EXERCISE DETAILS ▸ Look for the line with "Task: Open the OPTIONS menu" in the entries below, then extract that line and all lines after it exactly, with pictures left out.

Items from a data source

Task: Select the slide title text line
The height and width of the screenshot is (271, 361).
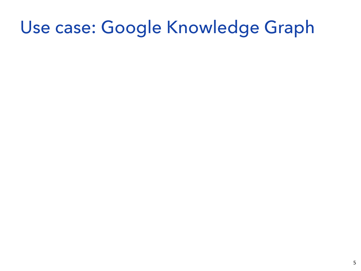Action: coord(167,28)
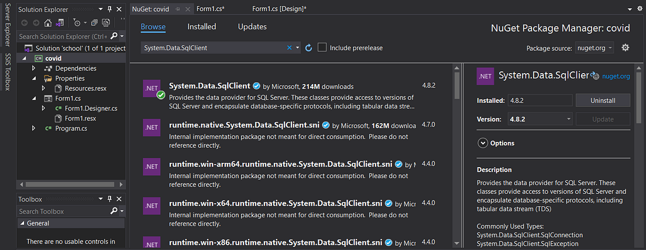Expand the Dependencies tree node
The height and width of the screenshot is (250, 646).
click(x=35, y=68)
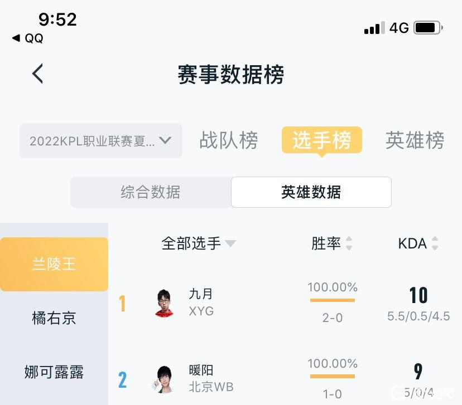Tap the back arrow icon
The height and width of the screenshot is (405, 462).
click(38, 74)
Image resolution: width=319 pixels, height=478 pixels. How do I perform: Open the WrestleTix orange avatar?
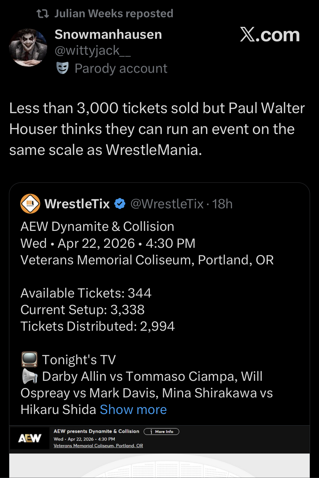[30, 204]
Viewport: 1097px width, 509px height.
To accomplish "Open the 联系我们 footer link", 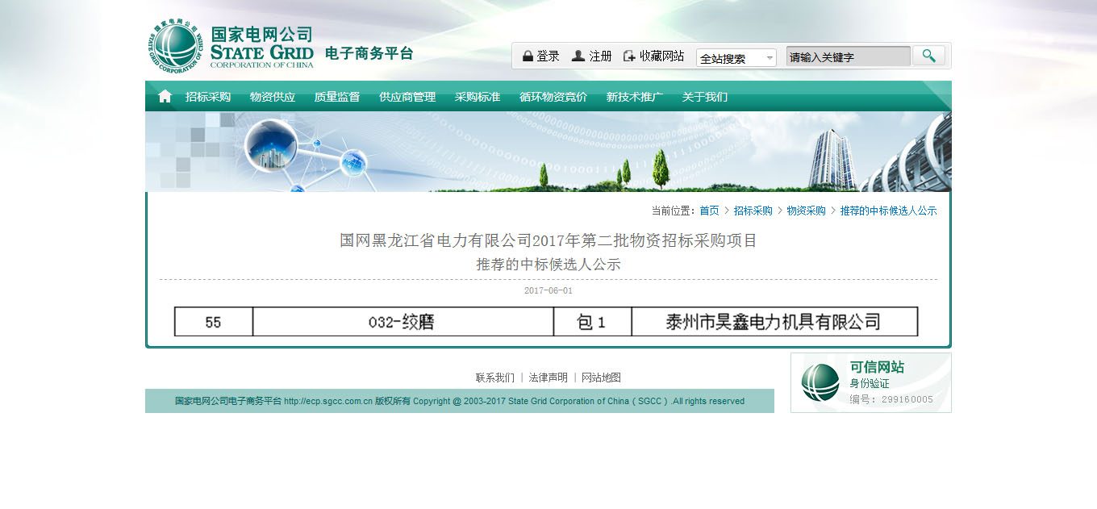I will click(494, 378).
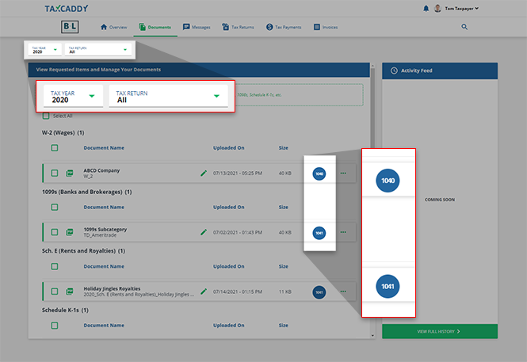Image resolution: width=527 pixels, height=362 pixels.
Task: Click the View Full History button
Action: (x=439, y=331)
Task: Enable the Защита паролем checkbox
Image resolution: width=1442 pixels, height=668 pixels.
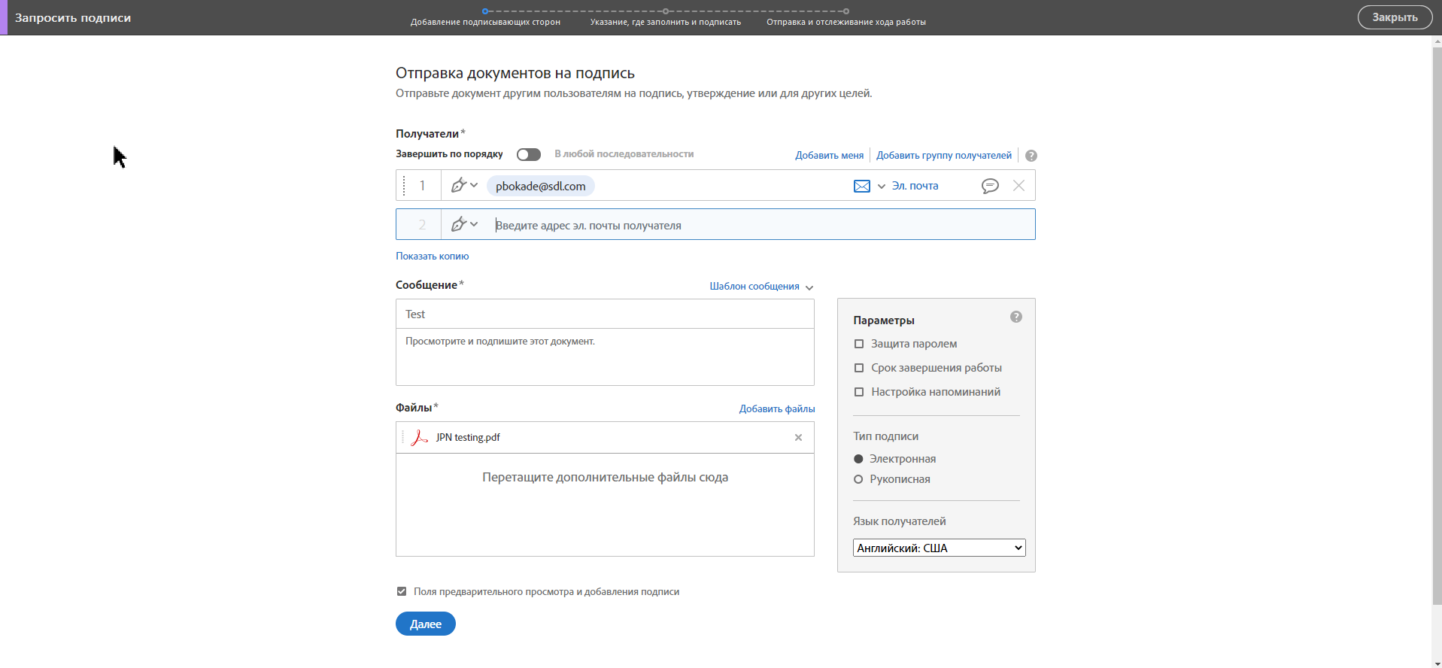Action: pyautogui.click(x=859, y=344)
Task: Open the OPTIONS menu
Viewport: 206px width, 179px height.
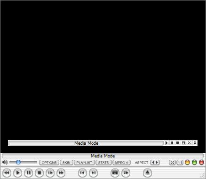Action: tap(49, 163)
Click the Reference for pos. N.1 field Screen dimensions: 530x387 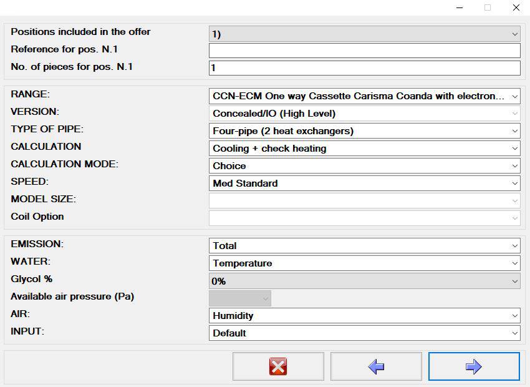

RESPONSE TO THE EXERCISE ▸
Task: Open the OPTIONS menu
Viewport: 206px width, 179px height.
Action: tap(49, 163)
Click the Reference for pos. N.1 field Screen dimensions: 530x387 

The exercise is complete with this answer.